Pattern Matching in Strings

DESCRIPTION:

Search for a pattern matching a regular expression in character strings.

USAGE:

regexpr(pattern, text, extended = TRUE, fixed = FALSE, ignore.case = FALSE, perl = FALSE, subpattern = 0)

REQUIRED ARGUMENTS:

pattern
character string specifying the pattern to search for. The interpretation of the pattern is controlled by the logical-valued arguments extended, fixed, ignore.case, and perl. By default it is an extended regular expression, as defined by POSIX 1003.2. Only one of extended, fixed, and perl. may be TRUE.
text
a vector of character strings in which to search.

OPTIONAL ARGUMENTS:

extended
If TRUE the pattern is treated as an extended regular expression. Otherwise it is a basic (or 'obsolete') regular expression. In Splus 7 and before regexpr supported only one form of regular expression, the basic regular expression. Old code may have to be changed to work with the new default of extended regular expressions. The main difference is that the characters '+', '?', '|', '(', ')', '{', and '}' are ordinary characters in basic regular expressions but operators in extended regular expression, and hence must be preceded by a doubled backslash to be considered ordinary characters.
fixed
If TRUE the pattern is not treated as a regular expression at all, but as a literal sequence of characters.
ignore.case
If TRUE upper- and lowercase analogs are considered equivalent when matching.
perl
This argument is not implemented yet. If TRUE the pattern is interpreted as perl language regular expression. Otherwise the value of the extended determines how the pattern is interpreted.
subpattern
Regular expressions may have parenthesized subpatterns in them. If subpattern is a positive integer, then the return value refers to the match corresponding to that parenthesized subpattern. The subpatterns are numbered from the left by counting right parentheses. If subpattern is -1 then the main part of the return value is the normal one, but a list of the start and length information for each subpattern is attached to the result as the attribute "subpatterns". subpattern 0 refers to the entire pattern.

VALUE:

numeric vector with the position in the character string of the first substring matching the regular expression. Minus ones means no match was found. An attribute, "match.length", gives the length of the longest possible matching substring starting at that position.

DETAILS:

The pattern argument specifies a regular expression. Certain punctuation characters are interpreted specially, as described below. Other characters in the pattern match the same character in the text. Case is significant unless ignore.case is TRUE .

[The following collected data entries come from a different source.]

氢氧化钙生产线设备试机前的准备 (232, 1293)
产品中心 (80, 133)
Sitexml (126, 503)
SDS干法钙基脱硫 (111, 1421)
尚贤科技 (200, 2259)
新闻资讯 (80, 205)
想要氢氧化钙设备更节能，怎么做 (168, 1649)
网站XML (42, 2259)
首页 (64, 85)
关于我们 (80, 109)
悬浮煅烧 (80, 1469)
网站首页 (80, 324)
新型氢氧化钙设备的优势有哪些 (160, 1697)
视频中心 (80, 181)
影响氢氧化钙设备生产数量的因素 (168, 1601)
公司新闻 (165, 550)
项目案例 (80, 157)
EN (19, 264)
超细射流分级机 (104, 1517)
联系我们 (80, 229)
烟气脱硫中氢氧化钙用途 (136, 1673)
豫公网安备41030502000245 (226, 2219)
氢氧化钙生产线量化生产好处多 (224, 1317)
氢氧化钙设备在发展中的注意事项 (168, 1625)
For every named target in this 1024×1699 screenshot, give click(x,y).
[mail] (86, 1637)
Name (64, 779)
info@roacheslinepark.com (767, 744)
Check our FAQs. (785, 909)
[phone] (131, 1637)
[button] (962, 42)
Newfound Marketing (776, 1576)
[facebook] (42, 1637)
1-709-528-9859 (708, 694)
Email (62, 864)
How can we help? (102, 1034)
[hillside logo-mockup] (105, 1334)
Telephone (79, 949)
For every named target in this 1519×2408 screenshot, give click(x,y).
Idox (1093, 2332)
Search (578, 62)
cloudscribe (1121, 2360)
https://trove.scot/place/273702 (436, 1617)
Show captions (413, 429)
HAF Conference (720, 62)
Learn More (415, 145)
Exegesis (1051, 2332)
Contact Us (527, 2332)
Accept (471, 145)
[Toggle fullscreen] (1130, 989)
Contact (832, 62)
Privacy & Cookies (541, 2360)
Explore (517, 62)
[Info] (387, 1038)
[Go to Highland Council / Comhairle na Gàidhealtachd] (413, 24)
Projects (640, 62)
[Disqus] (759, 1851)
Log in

First we describe extended regular expressions. The definition is recursive.

An 'atom' may be a single character other than one of '^.[$()|*+?{\\', in which case it matches itself. An atom may be a period, '.', which matches any character. An atom may be '^' or '$', which match the start or end of a string, respectively. An atom may be a backslash, '\\', followed by any character, which matches the character following the backslash. (In Splus backslashes in strings are doubled.) An atom may also be a bracket expression (see below) or a (possibly empty) regular expression enclosed in parentheses, in which case it matches what the bracket expression or regular expression matches.

A 'bracket expression' is a list of characters or character ranges (2 characters separated by a hyphen, '-') enclosed in square brackets. It matches any character in the list. If the list starts with a circumflex, '^', then it matches any character not in the remainder of the list. To include a '-' in a bracket list, make it the last entry.

A bracket expression may also contain a 'character class' of the form '[:name:]' where name is one of 'alpha', 'lower', 'upper', 'digit', 'alnum', 'blank', 'cntrl', 'punct', 'space', 'xdigit', 'print'. These match any alphabetic character, any lowercase alphabetic character, etc.

The start and end of a word are matched by the special patterns '[[:<:]]' and '[[:>:]]', respectively, where a 'word' is a sequence of 1 or more alphanumerics and underscores. These are extensions to the POSIX standard. Many other programs use '\\<' and '\\>' to match the start and end of a word, but S-PLUS does not now (it did in version 7.0 and before but it would violate the POSIX standard).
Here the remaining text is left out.